Co-directors Elliott (War Horse, The Curious Incident of the Dog at Night-Time) and Cromwell (Elliott’s associate director on Angels in America and Company) did not envisage a radical rewrite of Miller. Rather, they retained the author’s time (1949) and place (Brooklyn) but chose to cast the Loman family with actors who are Black. Not a case of color-blind casting, mind you; but one in which this particular family lives and interacts with Willy’s traditionally white neighbors and employer. (In the first Broadway revival of the play, starring George C. Scott back in 1975, the neighbors of the white Lomans were performed by black actors—at the time a racially significant statement by Scott, who also directed.)
[Read Frank Scheck’s ★★★☆☆ review here.]
Pierce’s performance and this production, mind you, fully support what Miller wrote.
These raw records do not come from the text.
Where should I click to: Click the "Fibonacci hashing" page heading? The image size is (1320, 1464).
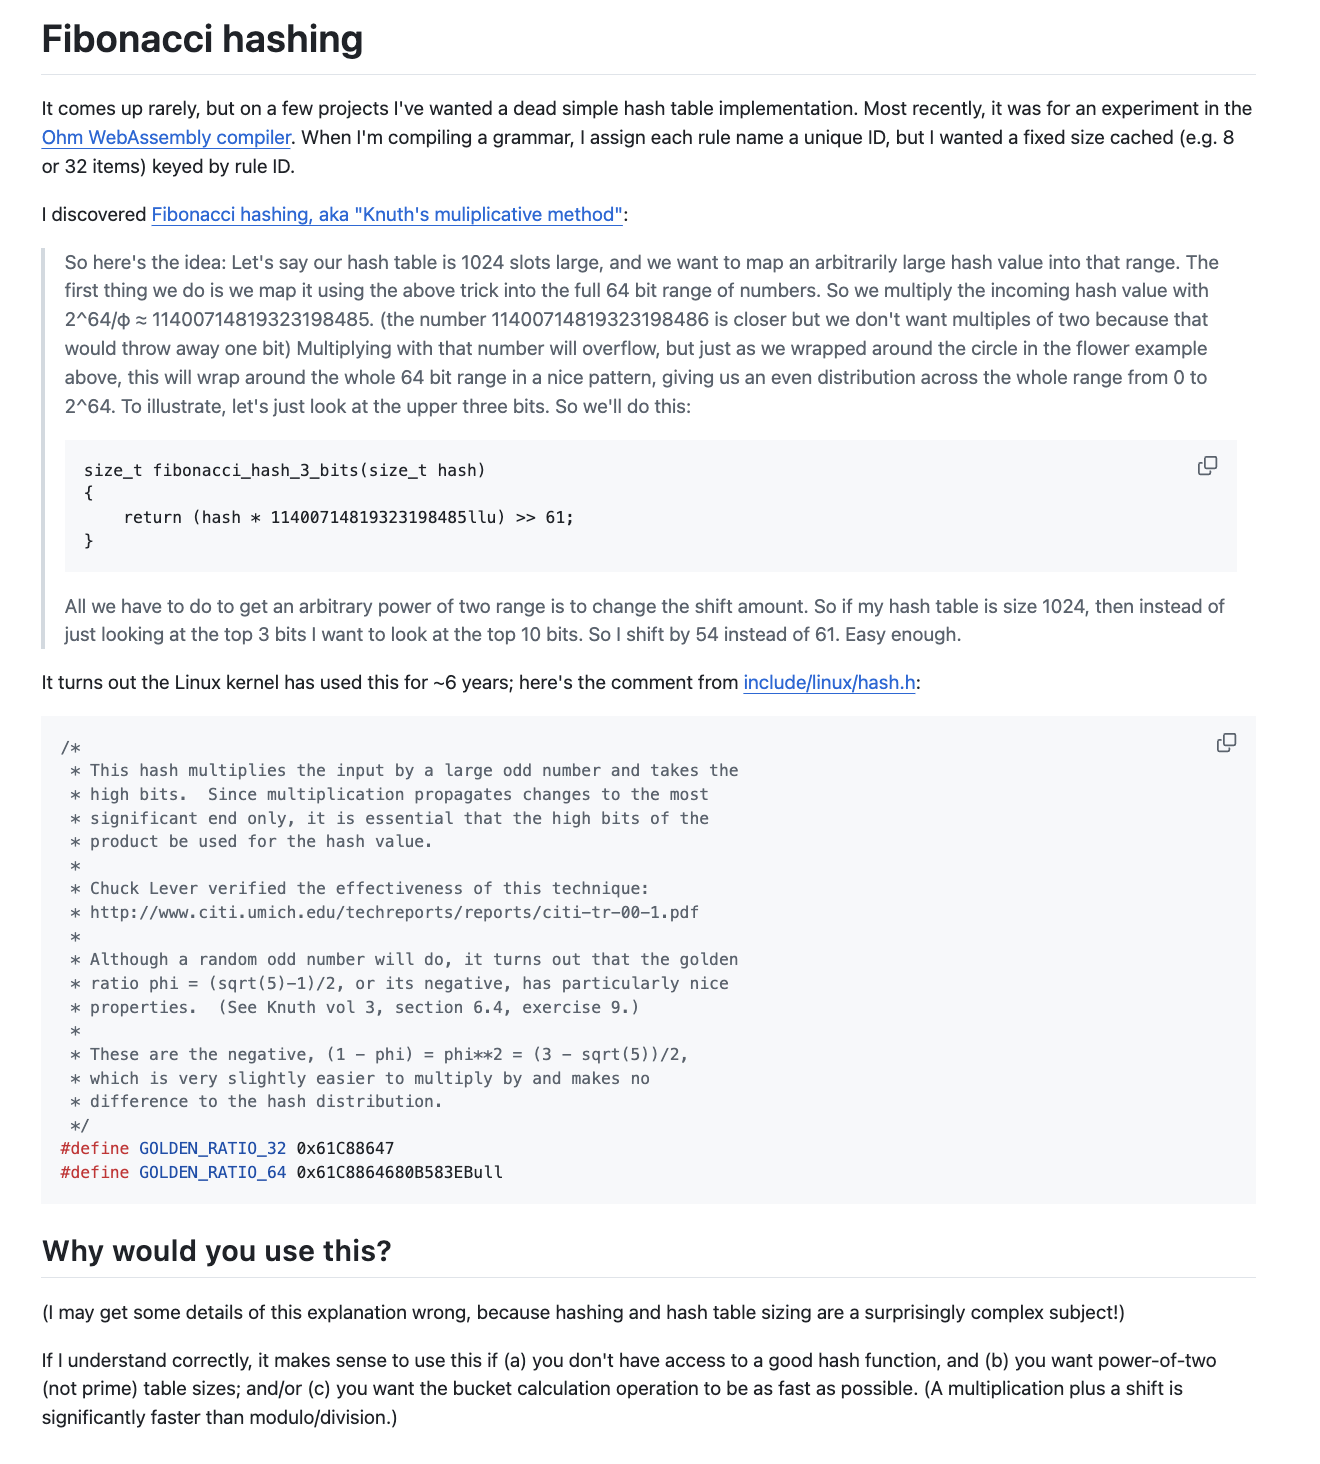tap(202, 40)
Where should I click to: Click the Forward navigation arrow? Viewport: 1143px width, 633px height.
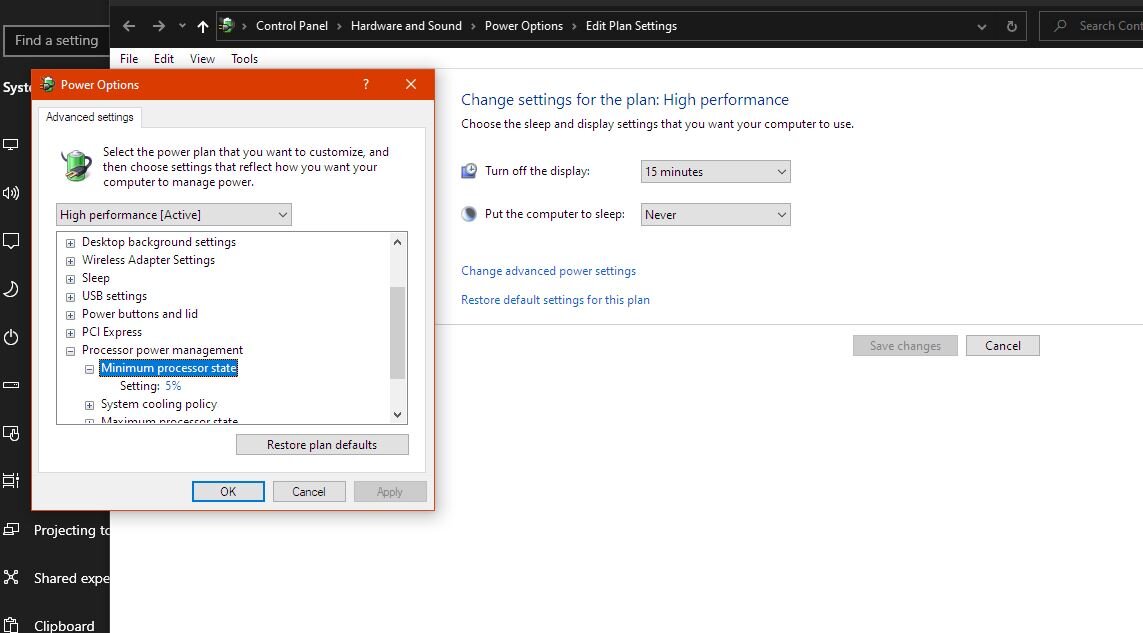coord(158,26)
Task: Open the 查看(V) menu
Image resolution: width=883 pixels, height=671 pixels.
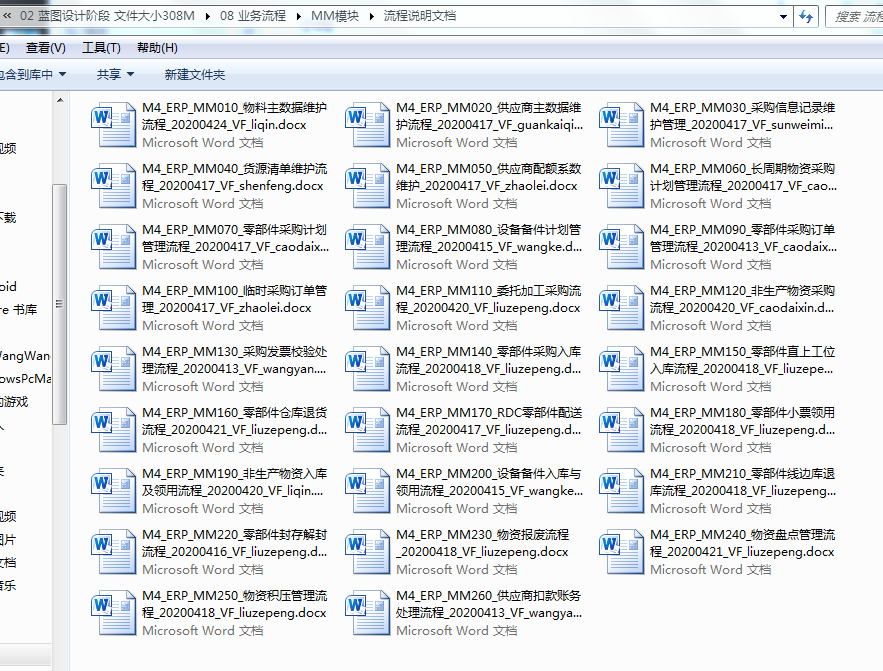Action: [x=46, y=48]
There seem to be only a few minor textual changes; the football-playing Biff Loman is angling for a scholarship to UCLA, for example, rather than the then-restricted University of Virginia. But unlike with some recent Broadway productions—such as last season’s Company (from Elliott) and this week’s 1776—there is no modernistic tinkering, thank you very much.
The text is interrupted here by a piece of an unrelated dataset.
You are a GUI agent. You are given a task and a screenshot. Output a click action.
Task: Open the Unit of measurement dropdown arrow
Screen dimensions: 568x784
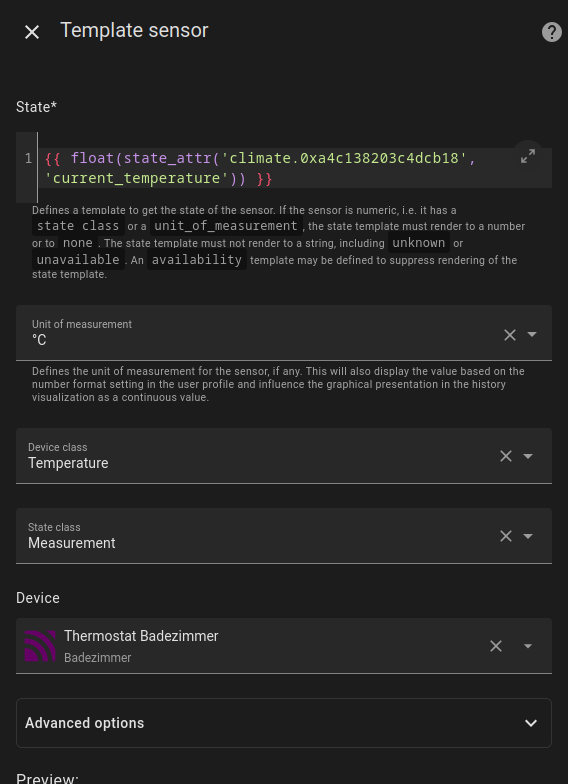(532, 334)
The tragedy of Willy Loman remains. What possible future is there for a protean salesman who has lost his ability to sell, his means of living, his purpose for living? Only the death of the salesman. In Miller’s telling, and in the present production, there is nothing racial about it. Pierce’s Willy Loman, simply put, is Miller’s Willy Loman. One expects that the playwright would enthusiastically recognize this performance, which fully expresses the universality and greatness of his play.
But this production has undergone a significant sea change on its way across the Atlantic. The two leading players are imported from London, as are the design elements. Much of the overall impact, though, is diminished. The direction is now credited solely to Cromwell, without any mention of the formerly top-billed Elliott. (The pair shared an Olivier Award for the 2019 production.) Whether this is a case of the latter stepping aside to encourage her former assistant or something more pointed is unknown; Elliott’s production company remains one of the lead producers of the enterprise. Let it also be noted that the scenery by Anna Fleischle, of Hangmen, was considerably more striking at the Young Vic than on what seems to be the narrower playing space at the Hudson.
The present production starts as strongly as before, with Willy (Pierce) trodding home—under the weight of those two iconic suitcases—from his aborted selling trip while Linda (Clarke) desperately tries to rescue him from despair. As the discussion shifts upstairs to the bedroom of the angry Biff (Khris Davis) and the hapless Happy (McKinley Belcher III), the drama’s spell wavers; at least it did for this viewer. Pierce and Clarke are firmly rooted in the play. The two younger actors, though, seem to be acting out of their own experience, far away from the world of their stage parents.
This becomes even more disruptive issue with other performers, as for example André de Shields. What’s the third leading role in Salesman, anyway? Certainly not Ben, the barely-remembered older brother who wanders through Willy’s challenged memory. Here we have the celebrated de Shields, of Ain’t Misbehavin’ and Hadestown. The recent Tony winner sashays through the play with rings on his fingers—eight of them, glistening with phony diamonds—and sequins on his toe shoes. While there is nothing blatantly incorrect in this portrayal, it does not—and perhaps cannot—be the Ben whom Pierce’s Willy sees in his meandering memories. At the Young Vic, the entire exceptional cast seemed of a piece. Here, too many of the actors seem to have been working, with sole director Cromwell, in a different rehearsal room than Pierce and Clarke.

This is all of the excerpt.